Class StringBean

  • All Implemented Interfaces:
    java.io.Serializable

    public class StringBean
    extends NodeVisitor
    implements java.io.Serializable
    Extract strings from a URL.

    Text within <SCRIPT></SCRIPT> tags is removed.

    The text within <PRE></PRE> tags is not altered.

    The property Strings, which is the output property is null until a URL is set.
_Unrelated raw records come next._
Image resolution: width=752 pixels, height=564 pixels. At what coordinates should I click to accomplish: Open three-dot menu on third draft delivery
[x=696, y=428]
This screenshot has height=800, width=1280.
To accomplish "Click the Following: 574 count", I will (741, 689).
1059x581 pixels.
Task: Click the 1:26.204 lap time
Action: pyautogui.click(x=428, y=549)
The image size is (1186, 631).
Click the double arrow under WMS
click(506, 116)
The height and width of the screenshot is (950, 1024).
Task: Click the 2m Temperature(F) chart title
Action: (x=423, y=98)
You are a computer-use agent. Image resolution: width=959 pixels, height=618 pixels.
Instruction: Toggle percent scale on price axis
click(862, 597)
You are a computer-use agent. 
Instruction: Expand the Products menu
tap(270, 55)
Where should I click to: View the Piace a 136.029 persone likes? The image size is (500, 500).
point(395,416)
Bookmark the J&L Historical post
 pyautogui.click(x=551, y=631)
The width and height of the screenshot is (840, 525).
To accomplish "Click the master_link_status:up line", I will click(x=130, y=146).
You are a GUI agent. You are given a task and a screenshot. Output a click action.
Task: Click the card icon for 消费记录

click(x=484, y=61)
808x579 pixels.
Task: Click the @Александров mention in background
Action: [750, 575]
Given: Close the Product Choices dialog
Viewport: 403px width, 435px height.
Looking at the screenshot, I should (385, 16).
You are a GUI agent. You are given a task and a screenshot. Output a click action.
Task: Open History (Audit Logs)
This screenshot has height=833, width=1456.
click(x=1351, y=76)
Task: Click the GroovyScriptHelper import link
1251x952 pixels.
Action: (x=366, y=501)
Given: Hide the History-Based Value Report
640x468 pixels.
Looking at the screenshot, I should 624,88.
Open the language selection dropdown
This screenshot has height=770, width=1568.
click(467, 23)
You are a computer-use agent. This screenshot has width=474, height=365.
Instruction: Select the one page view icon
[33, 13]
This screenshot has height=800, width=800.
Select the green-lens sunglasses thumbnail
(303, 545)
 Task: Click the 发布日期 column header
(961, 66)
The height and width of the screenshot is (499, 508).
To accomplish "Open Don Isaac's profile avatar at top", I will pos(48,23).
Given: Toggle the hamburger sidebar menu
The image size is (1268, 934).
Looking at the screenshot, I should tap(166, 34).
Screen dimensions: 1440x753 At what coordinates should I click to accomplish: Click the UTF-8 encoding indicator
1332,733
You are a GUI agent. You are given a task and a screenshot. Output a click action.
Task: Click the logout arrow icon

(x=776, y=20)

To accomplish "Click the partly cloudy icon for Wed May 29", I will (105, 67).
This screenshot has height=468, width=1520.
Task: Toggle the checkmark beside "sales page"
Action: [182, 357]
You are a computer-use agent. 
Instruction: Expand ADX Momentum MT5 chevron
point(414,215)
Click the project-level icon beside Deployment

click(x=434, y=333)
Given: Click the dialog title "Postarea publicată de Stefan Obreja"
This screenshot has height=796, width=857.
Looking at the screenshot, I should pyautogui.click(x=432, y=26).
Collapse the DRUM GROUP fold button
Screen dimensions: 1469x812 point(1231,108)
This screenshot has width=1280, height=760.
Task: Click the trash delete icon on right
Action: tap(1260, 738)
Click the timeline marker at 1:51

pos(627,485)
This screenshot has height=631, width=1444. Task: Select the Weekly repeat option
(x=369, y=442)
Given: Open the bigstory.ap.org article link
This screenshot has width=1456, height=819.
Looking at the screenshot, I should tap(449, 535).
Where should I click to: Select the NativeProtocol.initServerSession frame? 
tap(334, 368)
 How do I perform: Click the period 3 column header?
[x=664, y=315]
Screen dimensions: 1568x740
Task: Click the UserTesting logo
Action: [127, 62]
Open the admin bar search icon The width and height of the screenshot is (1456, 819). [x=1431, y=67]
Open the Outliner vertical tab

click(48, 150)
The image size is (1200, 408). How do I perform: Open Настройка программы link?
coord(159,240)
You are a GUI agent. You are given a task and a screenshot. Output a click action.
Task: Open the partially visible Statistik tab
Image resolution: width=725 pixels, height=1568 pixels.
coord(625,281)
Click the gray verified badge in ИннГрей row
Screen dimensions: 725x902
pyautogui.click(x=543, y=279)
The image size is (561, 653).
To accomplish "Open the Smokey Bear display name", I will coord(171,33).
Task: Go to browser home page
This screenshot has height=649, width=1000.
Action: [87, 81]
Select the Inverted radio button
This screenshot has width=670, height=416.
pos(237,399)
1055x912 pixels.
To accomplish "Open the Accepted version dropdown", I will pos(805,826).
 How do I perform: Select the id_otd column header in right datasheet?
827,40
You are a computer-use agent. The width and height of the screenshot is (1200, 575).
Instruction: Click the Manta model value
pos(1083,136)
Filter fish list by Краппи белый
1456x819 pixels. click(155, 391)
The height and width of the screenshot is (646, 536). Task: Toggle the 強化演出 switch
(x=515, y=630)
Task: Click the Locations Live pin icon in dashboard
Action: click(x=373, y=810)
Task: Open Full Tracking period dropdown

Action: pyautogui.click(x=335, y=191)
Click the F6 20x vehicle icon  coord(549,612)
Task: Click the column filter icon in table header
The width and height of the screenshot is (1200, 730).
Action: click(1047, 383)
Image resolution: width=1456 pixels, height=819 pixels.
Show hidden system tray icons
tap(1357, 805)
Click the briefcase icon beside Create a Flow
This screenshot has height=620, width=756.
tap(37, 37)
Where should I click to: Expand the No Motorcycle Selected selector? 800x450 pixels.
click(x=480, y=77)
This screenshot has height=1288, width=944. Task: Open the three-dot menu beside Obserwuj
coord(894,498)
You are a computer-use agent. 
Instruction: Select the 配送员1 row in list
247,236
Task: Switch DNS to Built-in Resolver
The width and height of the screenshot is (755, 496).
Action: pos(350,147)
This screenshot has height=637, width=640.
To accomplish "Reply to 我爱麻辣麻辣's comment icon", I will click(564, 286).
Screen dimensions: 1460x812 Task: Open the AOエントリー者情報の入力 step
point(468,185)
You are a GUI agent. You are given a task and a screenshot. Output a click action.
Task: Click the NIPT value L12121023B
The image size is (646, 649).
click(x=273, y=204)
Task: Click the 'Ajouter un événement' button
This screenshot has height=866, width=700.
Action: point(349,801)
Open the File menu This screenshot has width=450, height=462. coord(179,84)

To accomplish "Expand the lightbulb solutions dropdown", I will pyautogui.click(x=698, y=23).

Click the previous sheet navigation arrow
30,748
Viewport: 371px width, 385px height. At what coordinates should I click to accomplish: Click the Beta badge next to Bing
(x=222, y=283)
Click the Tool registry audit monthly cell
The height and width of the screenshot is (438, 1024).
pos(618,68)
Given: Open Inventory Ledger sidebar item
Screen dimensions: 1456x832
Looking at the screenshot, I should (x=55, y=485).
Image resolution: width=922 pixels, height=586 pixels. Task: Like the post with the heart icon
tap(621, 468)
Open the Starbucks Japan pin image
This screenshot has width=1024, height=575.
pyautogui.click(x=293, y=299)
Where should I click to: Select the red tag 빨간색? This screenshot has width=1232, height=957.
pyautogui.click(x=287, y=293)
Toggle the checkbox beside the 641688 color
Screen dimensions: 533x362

So a typical usage is:

         StringBean sb = new StringBean ();
         sb.setLinks (false);
         sb.setReplaceNonBreakingSpaces (true);
         sb.setCollapse (true);
         sb.setURL ("http://www.netbeans.org"); // the HTTP is performed here
         String s = sb.getStrings ();
     
    You can also use the StringBean as a NodeVisitor on your own parser, in which case you have to refetch your page if you change one of the properties because it resets the Strings property:

         StringBean sb = new StringBean ();
         Parser parser = new Parser ("http://cbc.ca");
         parser.visitAllNodesWith (sb);
         String s = sb.getStrings ();
         sb.setLinks (true);
         parser.reset ();
         parser.visitAllNodesWith (sb);
         String sl = sb.getStrings ();
     
    According to Nick Burch, who contributed the patch, this is handy if you don't want StringBean to wander off and get the content itself, either because you already have it, it's not on a website etc.
    See Also:
    Serialized Form
    • Field Summary

      Fields 
      Modifier and Type Field Description
      protected java.lang.StringBuffer mBuffer
      The buffer text is stored in while traversing the HTML.
      protected boolean mCollapse
      If true sequences of whitespace characters are replaced with a single space character.
      protected int mCollapseState
      The state of the collapse processiung state machine.
      protected boolean mIsPre
      Set true when traversing a PRE tag.
      protected boolean mIsScript
      Set true when traversing a SCRIPT tag.
      protected boolean mIsStyle
      Set true when traversing a STYLE tag.
      protected boolean mLinks
      If true the link URLs are embedded in the text output.
      protected Parser mParser
      The parser used to extract strings.
      protected java.beans.PropertyChangeSupport mPropertySupport
      Bound property support.
      protected boolean mReplaceSpace
      If true regular space characters are substituted for non-breaking spaces in the text output.
      protected java.lang.String mStrings
      The strings extracted from the URL.
      static java.lang.String PROP_COLLAPSE_PROPERTY
      Property name in event where the 'collapse whitespace' state changes.
      static java.lang.String PROP_CONNECTION_PROPERTY
      Property name in event where the connection changes.
      static java.lang.String PROP_LINKS_PROPERTY
      Property name in event where the 'embed links' state changes.
      static java.lang.String PROP_REPLACE_SPACE_PROPERTY
      Property name in event where the 'replace non-breaking spaces' state changes.
      static java.lang.String PROP_STRINGS_PROPERTY
      Property name in event where the URL contents changes.
      static java.lang.String PROP_URL_PROPERTY
      Property name in event where the URL changes.
    • Constructor Summary

      Constructors 
      Constructor Description
      StringBean()
      Create a StringBean object.
    • Method Summary

      All Methods Static Methods Instance Methods Concrete Methods 
      Modifier and Type Method Description
      void addPropertyChangeListener​(java.beans.PropertyChangeListener listener)
      Add a PropertyChangeListener to the listener list.
      protected void carriageReturn()
      Appends a newline to the buffer if there isn't one there already.
      protected void collapse​(java.lang.StringBuffer buffer, java.lang.String string)
      Add the given text collapsing whitespace.
      protected java.lang.String extractStrings()
      Extract the text from a page.
      boolean getCollapse()
      Get the current 'collapse whitespace' state.
      java.net.URLConnection getConnection()
      Get the current connection.
      boolean getLinks()
      Get the current 'include links' state.
      boolean getReplaceNonBreakingSpaces()
      Get the current 'replace non breaking spaces' state.
      java.lang.String getStrings()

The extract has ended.